# Available data
———

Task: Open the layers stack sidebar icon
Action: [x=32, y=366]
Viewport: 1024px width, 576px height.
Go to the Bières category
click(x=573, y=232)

———

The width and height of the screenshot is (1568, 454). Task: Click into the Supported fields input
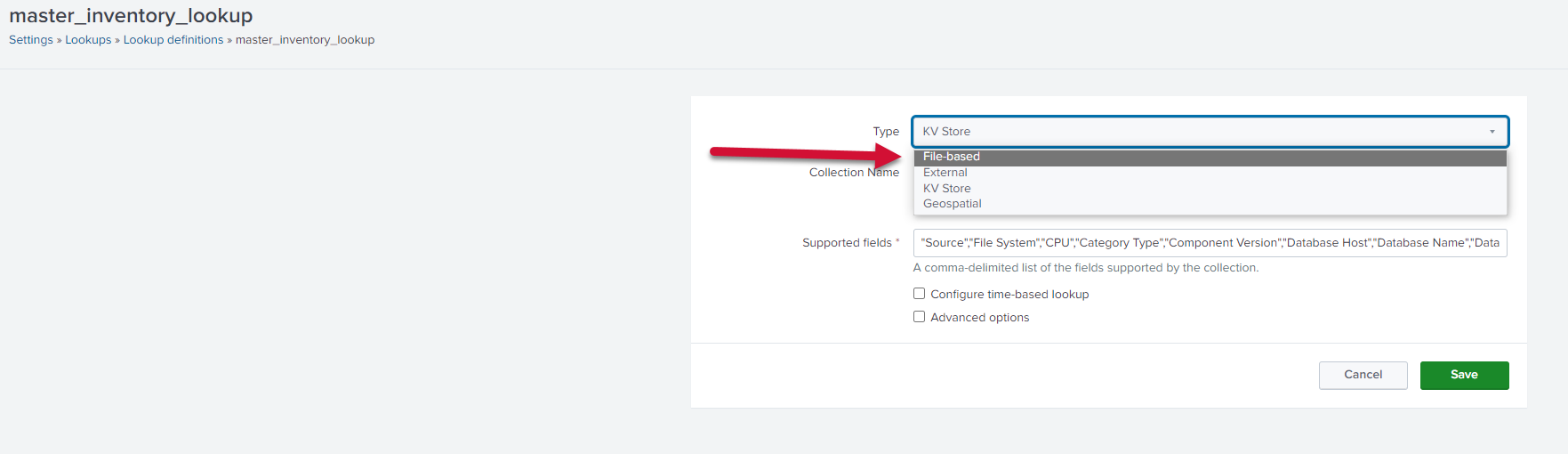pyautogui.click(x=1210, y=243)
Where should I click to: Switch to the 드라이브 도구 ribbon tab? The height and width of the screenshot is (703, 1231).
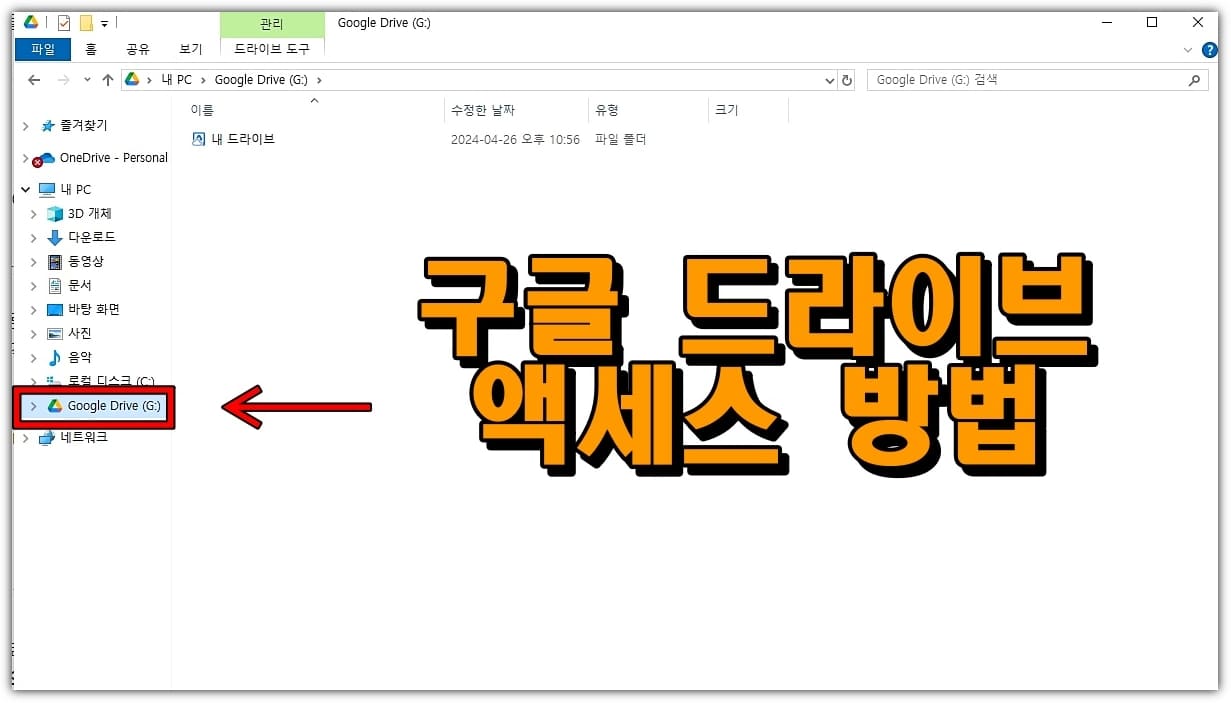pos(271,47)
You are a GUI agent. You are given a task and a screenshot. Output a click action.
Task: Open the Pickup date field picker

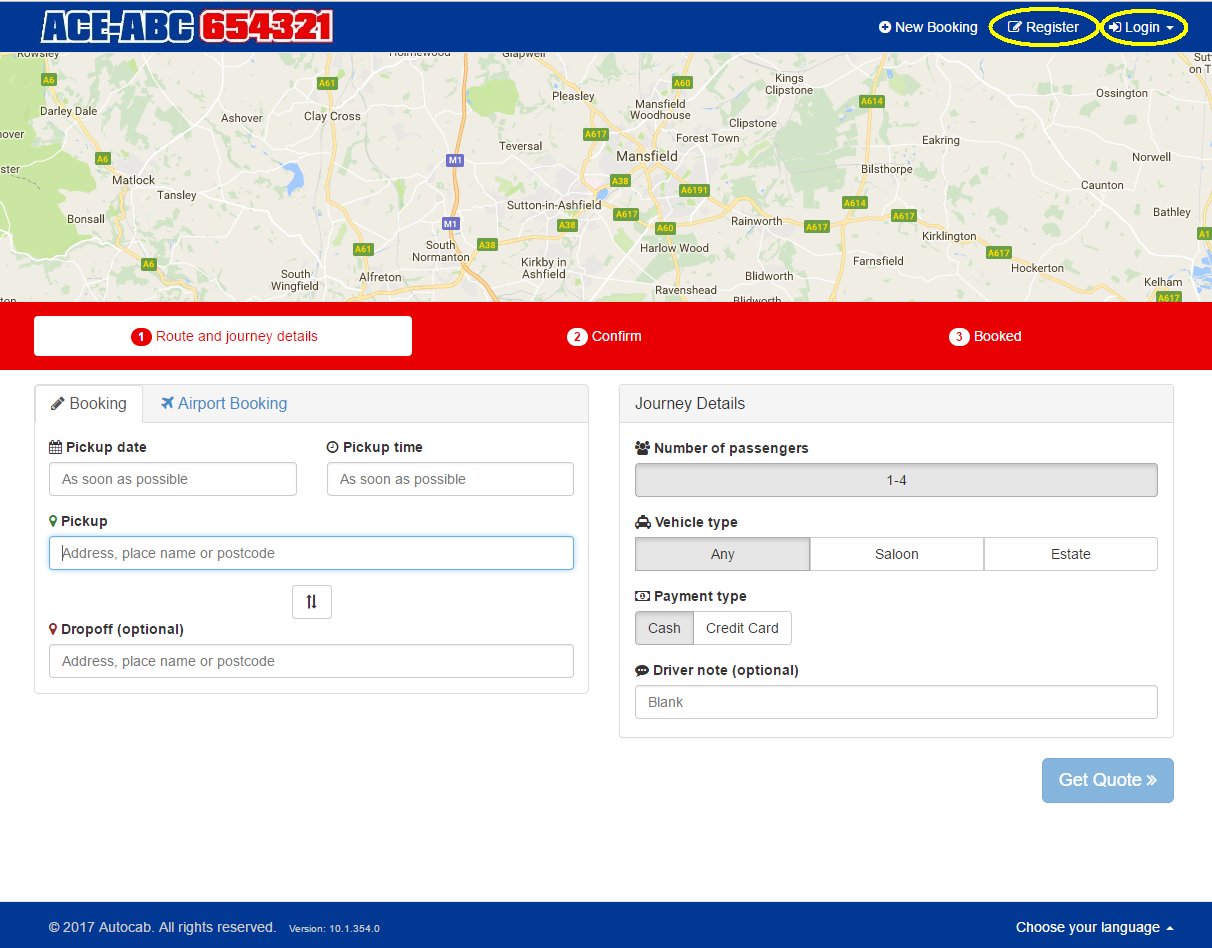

———

# Work to complete
Within the listing above, extract exactly the lines from the line with "You are a GUI" to the line with "Task: Open the Pickup date field picker", the two named lines included, and no others.

# Solved problem
You are a GUI agent. You are given a task and a screenshot. Output a click action.
Task: Open the Pickup date field picker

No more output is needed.